Herr Professor Reinartz, an der Universität zu Köln gibt es seit 2021 die zentrale Betriebseinheit (zBE) „Exzellenz Start-up Center Gateway“. Was waren die Gründe für die Einrichtung einer solchen zBE?
Prof. Reinartz: Der Beschluss dafür fiel bereits im September 2020 durch das Rektorat und den Senat der Uni Köln. Davor war das Gateway als Stabsstelle in der Verwaltung angesiedelt. Auf Betreiben des Rektorats sowie auf Veranlassung des Wirtschaftsministeriums Nordrhein-Westfalen im Rahmen der Initiative Exzellenz Start-up Center.NRW wurde der komplette Gründungsbereich des Gateway dann in eine zBE ausgegliedert. Ziel war es, der Gründungsunterstützung an der Uni Köln damit zu mehr Sichtbarkeit zu verhelfen und nicht zuletzt ein nachhaltiges Angebot für unsere gründungsinteressierten Studierenden, Absolventinnen und Absolventen sowie Wissenschaftlerinnen und Wissenschaftler zu schaffen.
Hätte man das nicht auch mit einer Stabsstelle erreichen können?
Prof. Reinartz: Eine Institution, deren Gründung Rektorat und Senat zugestimmt haben, besitzt einfach eine größere Legitimation.
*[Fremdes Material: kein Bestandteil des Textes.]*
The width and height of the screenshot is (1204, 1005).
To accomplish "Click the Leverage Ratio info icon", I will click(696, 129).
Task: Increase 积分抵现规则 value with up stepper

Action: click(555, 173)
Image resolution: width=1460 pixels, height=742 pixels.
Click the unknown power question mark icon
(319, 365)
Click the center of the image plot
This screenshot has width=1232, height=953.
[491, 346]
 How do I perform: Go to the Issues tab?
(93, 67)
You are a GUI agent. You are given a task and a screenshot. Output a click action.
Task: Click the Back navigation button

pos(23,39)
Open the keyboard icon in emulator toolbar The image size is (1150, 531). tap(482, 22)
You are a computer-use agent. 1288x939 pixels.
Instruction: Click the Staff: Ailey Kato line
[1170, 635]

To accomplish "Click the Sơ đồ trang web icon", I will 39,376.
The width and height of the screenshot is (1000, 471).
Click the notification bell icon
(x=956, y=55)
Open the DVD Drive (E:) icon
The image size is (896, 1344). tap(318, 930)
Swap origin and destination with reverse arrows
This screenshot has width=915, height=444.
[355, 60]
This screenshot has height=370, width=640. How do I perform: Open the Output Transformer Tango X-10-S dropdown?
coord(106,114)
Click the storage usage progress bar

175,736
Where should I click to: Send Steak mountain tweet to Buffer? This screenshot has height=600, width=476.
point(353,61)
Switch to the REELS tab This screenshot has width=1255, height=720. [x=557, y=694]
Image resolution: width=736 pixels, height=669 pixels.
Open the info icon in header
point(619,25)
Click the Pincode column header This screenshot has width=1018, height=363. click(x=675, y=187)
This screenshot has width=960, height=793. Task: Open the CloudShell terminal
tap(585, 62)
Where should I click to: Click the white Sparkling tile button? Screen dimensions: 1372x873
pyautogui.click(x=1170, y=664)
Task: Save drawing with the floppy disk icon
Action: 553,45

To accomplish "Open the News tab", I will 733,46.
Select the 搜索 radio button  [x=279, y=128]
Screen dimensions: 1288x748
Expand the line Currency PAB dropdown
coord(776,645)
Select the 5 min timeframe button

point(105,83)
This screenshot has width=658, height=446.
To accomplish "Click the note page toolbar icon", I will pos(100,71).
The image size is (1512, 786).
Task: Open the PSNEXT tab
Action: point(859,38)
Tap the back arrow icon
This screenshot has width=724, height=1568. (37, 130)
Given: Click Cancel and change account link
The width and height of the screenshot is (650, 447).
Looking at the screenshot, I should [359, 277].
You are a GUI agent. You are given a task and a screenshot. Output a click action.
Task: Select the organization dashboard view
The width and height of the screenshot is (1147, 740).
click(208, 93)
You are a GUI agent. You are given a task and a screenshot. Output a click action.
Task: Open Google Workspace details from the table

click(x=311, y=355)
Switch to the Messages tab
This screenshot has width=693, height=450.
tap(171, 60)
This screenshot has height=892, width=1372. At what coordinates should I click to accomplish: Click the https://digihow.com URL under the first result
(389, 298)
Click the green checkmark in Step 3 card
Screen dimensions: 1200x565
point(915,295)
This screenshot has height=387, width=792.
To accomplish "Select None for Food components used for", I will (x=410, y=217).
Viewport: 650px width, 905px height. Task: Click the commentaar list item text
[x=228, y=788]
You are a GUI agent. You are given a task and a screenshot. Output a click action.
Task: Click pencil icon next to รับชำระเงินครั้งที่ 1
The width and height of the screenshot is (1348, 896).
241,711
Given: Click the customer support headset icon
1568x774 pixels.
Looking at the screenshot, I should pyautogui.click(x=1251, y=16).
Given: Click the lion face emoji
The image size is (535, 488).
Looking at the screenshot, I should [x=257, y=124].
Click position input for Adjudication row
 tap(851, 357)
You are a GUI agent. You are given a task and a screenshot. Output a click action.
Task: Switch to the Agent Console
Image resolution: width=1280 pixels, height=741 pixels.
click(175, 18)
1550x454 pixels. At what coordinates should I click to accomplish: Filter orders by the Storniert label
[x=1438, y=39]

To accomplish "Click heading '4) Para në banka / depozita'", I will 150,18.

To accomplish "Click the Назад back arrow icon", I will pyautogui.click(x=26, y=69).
Außerdem sind wir als zentrale Betriebseinheit enger an das Rektorat gekoppelt. Insbesondere durch die Einrichtung des neuen Prorektorates für Transfer in die Gesellschaft ist die inhaltliche Verschränkung erreicht. Dadurch hat das Thema Entrepreneurship insgesamt eine größere Bedeutung auf dem Campus erhalten.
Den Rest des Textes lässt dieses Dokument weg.